- [WHAT YOU HAVE TO DO] Recast everything from the line containing "Click the main branch in the status bar" down to the line containing "Action: pyautogui.click(x=239, y=40)" as a two-column CSV with the columns "text" and "answer" and one row per item. Put each value in a single quoted field, replace line breaks with spaces, and leave out the pictures.

___ STORED RECORDS

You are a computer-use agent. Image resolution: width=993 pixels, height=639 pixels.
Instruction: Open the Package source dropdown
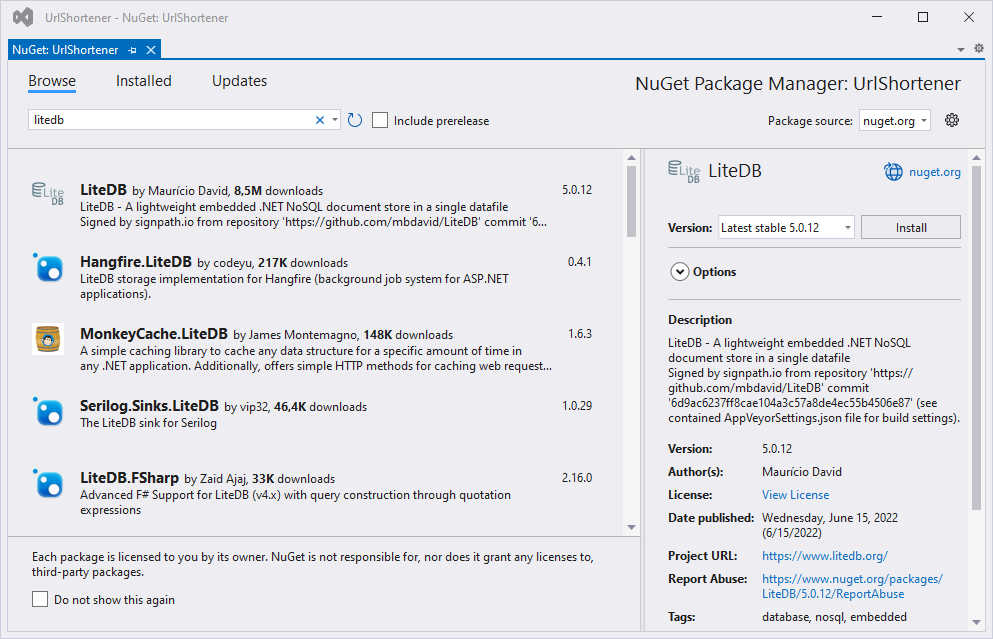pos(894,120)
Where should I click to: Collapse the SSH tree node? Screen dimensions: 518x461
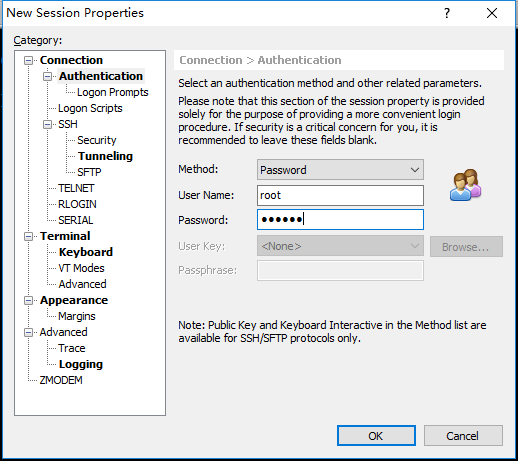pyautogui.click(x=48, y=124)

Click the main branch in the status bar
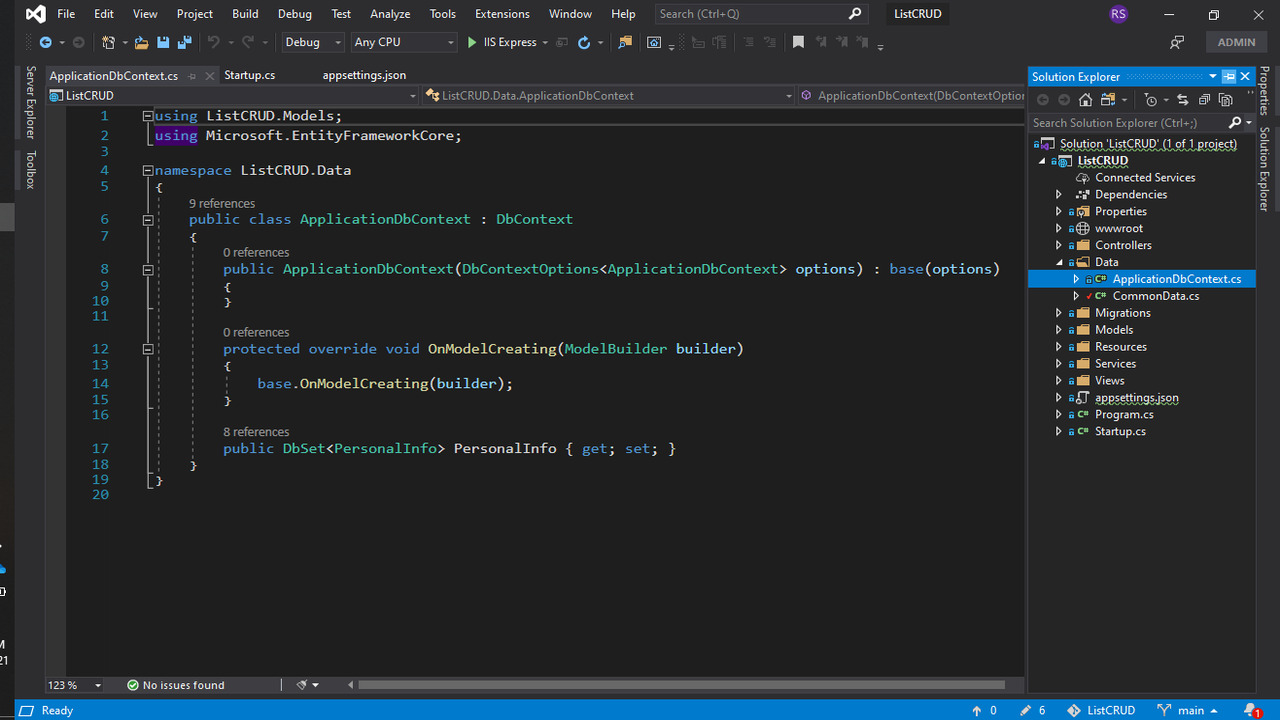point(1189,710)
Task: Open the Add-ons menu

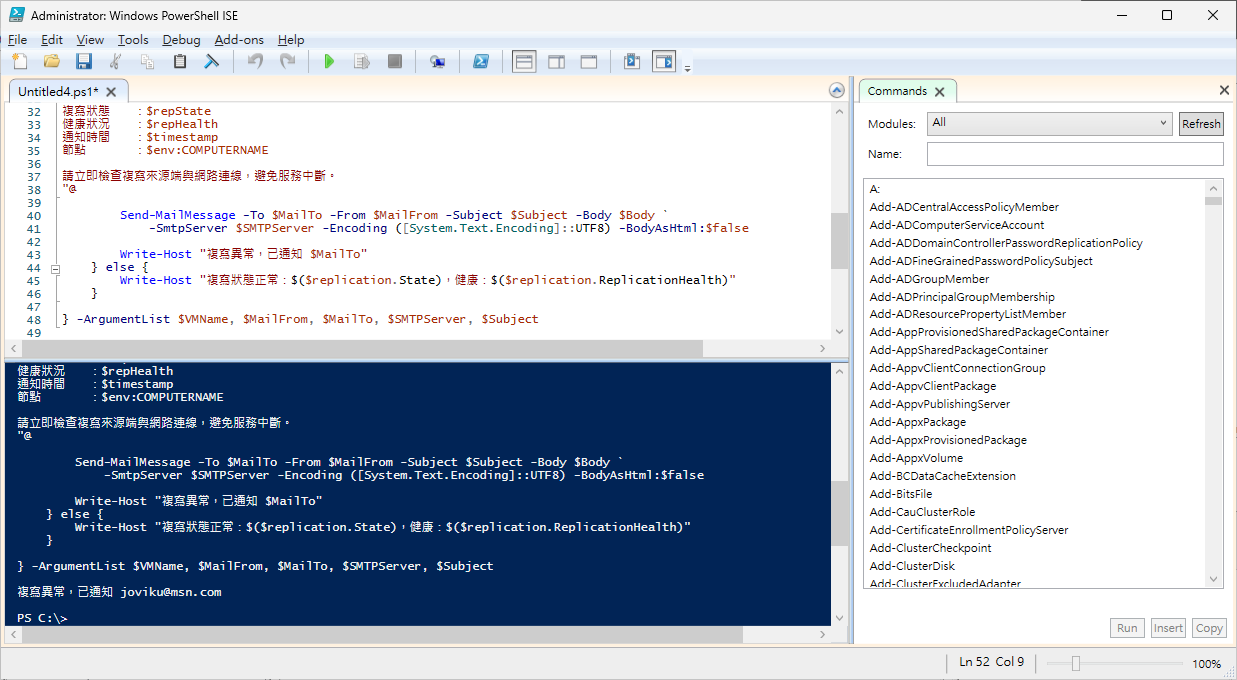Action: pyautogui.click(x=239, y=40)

______
___ STORED RECORDS

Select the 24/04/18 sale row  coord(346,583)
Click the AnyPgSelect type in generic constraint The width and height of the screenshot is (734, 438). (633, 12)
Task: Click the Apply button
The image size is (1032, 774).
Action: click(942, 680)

______

- [TASK ANSWER]
text,answer
"Click the main branch in the status bar","point(1189,710)"
"Task: Open the Add-ons menu","Action: pyautogui.click(x=239, y=40)"